Nov. 16th, 2012

raincitygirl: picture of Darcy from "Thor" (Darcy Lewis (corelite))
Randomly occurring stomach troubles are continuing, and I threw up on the sidewalk this morning as I was walking to the station. Got a LOOK from a gentleman who was passing, and felt like calling out to him, “I’m not drunk at 7 in the morning. I’m just ill.” Didn’t, of course. Seeing the doctor after work today and will mention it again. His last suggestion was antacids, which is all very well in theory, but is not very helpful on the sidewalk.

In my last post, there was a less than constructive comment regarding the death of Dr. Savita Halappanavar. I should’ve pushed back harder against it in my reply. My thanks to the commenters who did push back. I doubt the original commenter intended to victim-blame. I suspect there’s often a subconscious process going on of, “If I were ever in this situation, I would do X differently, and therefore I wouldn’t die.” I find myself thinking stuff like that pretty often. It’s terrifying to have to admit to oneself that sometimes horrible things (or horrible laws, or horrible doctors) can happen to random people, and there’s no getting out of them.

The definition of First World Problems: the cleaning ladies came yesterday and now I can’t find my bottle of Ativan. They probably just tidied it up somewhere, but heaven knows where it is. There’s a bag of trash that they left in the kitchen, so I may have to go through that if it doesn’t turn up elsewhere in the apartment. Although the bottle should be in the kitchen, because that’s where I left it. You know when you could really use a tranquilizer? When you just realized you can’t FIND the tranquilizers.

I am slightly paranoid that a member of the team may have pocketed it, which is probably silly, of course. I had a bottle of sleeping pills go missing under similar circs about a year ago, and they never did turn up. And I am having more First World Problems in that when they last came, two weeks ago, they left the sliding door to the patio wide open after they put the trash out on the patio. Hence me asking them to leave the trash in the apartment from now on, because I am now paranoid not only that the cleaning ladies are taking my pills, but that they will leave the doors unlocked.

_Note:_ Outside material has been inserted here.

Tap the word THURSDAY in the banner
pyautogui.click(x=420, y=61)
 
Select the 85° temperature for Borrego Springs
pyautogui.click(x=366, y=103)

I realize there’s an argument to be made that I should avoid these problems by cleaning up my own mess. And incidentally I should probably stop stereotyping cleaning ladies as people who would steal my meds. It just seems a bit suspicious that of all the many meds I have around, the only ones that go missing are the sleeping pills and tranquilizers. If I find the bottle tonight, I’m going to feel SO guilty for my paranoia.
raincitygirl: (Default)
Regarding this whole Petraeus/Allen/Broadwell/Kelley business, what exactly is the definition of a socialite? How does it differ from a homemaker? It can’t be a question of money only, because I know of wealthy women who don’t work outside the home who I doubt would be considered socialites. I wonder if Mrs. Kelley calls *herself* a socialite, or if that’s a label assigned by the media.

The key factor seems to be that classified material was found on Lt. Col. Broadwell’s home computer. The rest seems like background noise.

I’d think having adultery be against military law would make military personnel more vulnerable to blackmail rather than less. I know plenty of married people who don’t commit adultery, but let’s face it, some do. If it’s illegal, wouldn’t that make it easier for the Russians or Al-Qaeda or whoever to extract information from them in order to cover up their indiscretions?

I remember reading once that in British Intelligence, agents had to report any and all sexual encounters they had in the field to their bosses as a matter of routine. Didn’t matter if it was adulterous, or even gay, they still had to report it. The idea was that they would be less susceptible to blackmail because all their dirty little secrets were already known, and the KGB etc. couldn’t use said secrets as a wedge. I have no idea if I’m remembering it correctly or not, but if it’s true, it seems to be a sensible way of handling things.